Bartley stopped and sat frowning into the fire, his shoulders thrust
forward as if he were about to spring at something. Wilson watched him,
wondering. His old pupil always stimulated him at first, and then vastly
wearied him. The machinery was always pounding away in this man, and
Wilson preferred companions of a more reflective habit of mind. He could
not help feeling that there were unreasoning and unreasonable activities
going on in Alexander all the while; that even after dinner, when most
men achieve a decent impersonality, Bartley had merely closed the door
of the engine-room and come up for an airing. The machinery itself was
still pounding on.
Bartley's abstraction and Wilson's reflections were cut short by a
rustle at the door, and almost before they could rise Mrs. Alexander was
standing by the hearth. Alexander brought a chair for her, but she shook
her head.
"No, dear, thank you. I only came in to see whether you and Professor
Wilson were quite comfortable. I am going down to the music-room."
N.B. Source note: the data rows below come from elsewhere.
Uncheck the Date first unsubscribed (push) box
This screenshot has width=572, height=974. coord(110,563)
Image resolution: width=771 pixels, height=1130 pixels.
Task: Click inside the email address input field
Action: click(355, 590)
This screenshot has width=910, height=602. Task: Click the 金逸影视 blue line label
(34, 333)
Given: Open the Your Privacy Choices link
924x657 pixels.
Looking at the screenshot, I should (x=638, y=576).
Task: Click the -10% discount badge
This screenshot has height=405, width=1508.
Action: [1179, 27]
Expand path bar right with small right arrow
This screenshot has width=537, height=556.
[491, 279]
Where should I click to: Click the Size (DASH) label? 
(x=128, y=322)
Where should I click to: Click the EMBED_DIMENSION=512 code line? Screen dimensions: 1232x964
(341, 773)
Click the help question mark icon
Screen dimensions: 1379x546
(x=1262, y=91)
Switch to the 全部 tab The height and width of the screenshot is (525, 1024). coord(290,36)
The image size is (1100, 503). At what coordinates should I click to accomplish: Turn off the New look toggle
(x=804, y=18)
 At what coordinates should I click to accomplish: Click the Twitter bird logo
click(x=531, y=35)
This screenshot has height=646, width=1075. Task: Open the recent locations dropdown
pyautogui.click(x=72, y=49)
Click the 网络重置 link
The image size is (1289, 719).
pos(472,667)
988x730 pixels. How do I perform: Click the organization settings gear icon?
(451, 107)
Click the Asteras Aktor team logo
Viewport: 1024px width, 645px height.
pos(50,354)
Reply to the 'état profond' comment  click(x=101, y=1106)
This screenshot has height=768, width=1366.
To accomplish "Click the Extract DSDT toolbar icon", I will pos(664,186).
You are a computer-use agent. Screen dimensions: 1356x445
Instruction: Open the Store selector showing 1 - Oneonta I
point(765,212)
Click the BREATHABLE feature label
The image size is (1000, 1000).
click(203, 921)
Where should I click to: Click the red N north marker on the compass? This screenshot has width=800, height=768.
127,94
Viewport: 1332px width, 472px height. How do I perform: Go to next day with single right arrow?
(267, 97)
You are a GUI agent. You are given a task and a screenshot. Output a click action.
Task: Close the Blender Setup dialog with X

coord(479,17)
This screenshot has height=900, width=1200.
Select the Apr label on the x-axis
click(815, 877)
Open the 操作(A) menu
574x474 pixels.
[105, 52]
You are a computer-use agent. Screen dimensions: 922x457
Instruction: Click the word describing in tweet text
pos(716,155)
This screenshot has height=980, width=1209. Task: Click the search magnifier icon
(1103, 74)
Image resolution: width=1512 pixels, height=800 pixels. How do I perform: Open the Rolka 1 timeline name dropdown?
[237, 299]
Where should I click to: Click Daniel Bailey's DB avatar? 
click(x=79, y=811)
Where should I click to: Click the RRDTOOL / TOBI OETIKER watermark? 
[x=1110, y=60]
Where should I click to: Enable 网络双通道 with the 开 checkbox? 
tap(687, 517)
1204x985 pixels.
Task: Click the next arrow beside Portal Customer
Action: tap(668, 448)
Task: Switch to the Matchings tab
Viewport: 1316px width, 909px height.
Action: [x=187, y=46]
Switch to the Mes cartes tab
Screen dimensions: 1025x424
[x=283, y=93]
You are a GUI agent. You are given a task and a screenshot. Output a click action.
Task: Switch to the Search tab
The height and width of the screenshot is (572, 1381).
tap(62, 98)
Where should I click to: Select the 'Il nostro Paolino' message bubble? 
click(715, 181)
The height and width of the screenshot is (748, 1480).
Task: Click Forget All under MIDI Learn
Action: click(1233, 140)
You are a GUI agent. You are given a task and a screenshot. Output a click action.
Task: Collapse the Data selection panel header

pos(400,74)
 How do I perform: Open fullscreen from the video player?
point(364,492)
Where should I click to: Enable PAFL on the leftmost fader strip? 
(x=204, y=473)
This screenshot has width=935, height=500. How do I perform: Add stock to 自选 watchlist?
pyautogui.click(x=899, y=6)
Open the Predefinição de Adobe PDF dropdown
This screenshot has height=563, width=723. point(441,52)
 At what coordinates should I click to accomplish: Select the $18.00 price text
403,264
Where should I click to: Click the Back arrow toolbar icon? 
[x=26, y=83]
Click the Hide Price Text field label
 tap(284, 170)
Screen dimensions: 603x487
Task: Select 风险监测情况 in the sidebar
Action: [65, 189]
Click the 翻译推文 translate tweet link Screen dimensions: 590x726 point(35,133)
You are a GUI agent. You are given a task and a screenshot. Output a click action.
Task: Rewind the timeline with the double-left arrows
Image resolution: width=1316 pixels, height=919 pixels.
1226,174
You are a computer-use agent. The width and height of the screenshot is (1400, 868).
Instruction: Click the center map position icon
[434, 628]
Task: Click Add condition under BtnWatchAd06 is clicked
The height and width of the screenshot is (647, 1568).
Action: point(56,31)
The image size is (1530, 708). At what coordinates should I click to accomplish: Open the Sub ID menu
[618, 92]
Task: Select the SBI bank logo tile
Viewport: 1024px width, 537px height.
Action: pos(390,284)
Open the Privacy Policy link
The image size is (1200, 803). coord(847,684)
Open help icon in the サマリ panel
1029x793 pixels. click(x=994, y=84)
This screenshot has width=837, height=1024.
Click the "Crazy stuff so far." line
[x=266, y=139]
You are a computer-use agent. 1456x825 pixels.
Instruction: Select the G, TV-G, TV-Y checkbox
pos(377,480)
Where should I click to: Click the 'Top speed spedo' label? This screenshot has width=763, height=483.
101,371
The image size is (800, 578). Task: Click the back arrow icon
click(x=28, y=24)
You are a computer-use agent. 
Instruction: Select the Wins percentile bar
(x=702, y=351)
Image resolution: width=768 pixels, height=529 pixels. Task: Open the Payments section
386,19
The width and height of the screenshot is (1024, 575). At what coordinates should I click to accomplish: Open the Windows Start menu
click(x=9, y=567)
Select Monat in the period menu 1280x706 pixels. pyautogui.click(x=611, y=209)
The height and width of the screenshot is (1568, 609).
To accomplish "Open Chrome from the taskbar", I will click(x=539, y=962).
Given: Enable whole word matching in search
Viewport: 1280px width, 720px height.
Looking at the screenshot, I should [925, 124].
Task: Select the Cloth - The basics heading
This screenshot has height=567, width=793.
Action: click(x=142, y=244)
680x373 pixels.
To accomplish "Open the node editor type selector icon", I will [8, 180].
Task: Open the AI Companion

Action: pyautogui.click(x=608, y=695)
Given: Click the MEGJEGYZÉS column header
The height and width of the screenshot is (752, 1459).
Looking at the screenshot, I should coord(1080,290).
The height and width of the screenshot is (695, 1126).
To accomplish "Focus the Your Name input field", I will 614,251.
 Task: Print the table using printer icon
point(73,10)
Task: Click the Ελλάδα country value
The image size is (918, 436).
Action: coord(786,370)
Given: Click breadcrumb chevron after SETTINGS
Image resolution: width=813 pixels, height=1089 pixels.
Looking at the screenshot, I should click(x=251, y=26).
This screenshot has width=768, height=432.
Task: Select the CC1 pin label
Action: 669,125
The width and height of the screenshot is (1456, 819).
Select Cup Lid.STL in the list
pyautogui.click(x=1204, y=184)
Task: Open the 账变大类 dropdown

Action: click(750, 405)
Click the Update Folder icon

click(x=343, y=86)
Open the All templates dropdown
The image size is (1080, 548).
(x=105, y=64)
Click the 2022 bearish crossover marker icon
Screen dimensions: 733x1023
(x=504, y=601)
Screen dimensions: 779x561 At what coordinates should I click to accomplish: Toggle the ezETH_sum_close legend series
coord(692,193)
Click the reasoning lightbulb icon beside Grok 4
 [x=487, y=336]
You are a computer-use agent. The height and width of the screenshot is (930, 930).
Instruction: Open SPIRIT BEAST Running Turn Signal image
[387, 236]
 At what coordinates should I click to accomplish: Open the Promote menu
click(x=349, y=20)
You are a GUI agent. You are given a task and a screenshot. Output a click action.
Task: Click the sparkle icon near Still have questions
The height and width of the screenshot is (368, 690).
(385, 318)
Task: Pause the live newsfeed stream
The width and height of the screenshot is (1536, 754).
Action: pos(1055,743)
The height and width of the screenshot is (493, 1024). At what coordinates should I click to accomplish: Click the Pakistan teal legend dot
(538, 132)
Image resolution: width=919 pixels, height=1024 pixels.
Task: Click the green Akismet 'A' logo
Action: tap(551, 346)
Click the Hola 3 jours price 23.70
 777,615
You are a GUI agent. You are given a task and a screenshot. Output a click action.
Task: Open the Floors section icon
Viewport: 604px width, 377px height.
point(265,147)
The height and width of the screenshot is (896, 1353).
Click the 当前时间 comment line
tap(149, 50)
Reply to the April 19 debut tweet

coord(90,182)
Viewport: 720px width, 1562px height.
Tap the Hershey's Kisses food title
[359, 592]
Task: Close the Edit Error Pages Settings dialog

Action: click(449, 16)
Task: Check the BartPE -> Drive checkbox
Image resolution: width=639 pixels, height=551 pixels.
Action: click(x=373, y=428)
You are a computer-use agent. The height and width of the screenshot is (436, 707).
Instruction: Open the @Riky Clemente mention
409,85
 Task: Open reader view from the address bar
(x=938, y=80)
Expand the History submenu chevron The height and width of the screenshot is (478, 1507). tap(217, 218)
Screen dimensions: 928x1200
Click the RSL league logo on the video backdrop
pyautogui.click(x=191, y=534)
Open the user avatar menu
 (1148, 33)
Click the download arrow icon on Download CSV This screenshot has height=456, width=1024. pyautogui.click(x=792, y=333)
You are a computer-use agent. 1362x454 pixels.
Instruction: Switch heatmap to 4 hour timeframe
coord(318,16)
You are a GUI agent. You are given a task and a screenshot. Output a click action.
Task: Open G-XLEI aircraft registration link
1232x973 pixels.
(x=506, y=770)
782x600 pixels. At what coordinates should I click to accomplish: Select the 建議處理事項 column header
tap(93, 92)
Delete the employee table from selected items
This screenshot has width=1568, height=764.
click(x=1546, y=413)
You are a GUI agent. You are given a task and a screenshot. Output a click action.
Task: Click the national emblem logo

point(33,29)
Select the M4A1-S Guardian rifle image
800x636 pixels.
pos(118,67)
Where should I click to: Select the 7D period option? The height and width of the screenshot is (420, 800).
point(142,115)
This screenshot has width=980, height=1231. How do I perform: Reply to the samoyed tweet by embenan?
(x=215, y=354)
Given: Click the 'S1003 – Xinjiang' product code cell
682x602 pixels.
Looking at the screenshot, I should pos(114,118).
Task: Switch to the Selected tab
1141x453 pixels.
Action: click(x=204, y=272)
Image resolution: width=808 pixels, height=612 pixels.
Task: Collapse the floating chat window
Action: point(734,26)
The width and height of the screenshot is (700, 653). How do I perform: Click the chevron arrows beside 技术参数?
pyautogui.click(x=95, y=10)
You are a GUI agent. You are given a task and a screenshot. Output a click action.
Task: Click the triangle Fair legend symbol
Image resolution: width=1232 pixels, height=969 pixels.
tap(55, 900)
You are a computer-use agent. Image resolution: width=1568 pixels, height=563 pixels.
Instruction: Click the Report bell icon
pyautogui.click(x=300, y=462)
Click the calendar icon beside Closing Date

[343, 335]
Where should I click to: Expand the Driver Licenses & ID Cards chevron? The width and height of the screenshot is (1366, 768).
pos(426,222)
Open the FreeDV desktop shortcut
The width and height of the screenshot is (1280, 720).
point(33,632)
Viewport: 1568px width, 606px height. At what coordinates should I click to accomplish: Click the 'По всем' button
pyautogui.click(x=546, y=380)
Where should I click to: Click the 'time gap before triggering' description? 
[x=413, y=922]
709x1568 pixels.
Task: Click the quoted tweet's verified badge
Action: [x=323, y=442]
"Why not practice here? Wilson and I are growing very dull. We are tired
of talk."
"Yes, I beg you, Mrs. Alexander," Wilson began, but he got no further.
"Why, certainly, if you won't find me too noisy. I am working on the
Schumann `Carnival,' and, though I don't practice a great many hours,
I am very methodical," Mrs. Alexander explained, as she crossed to an
upright piano that stood at the back of the room, near the windows.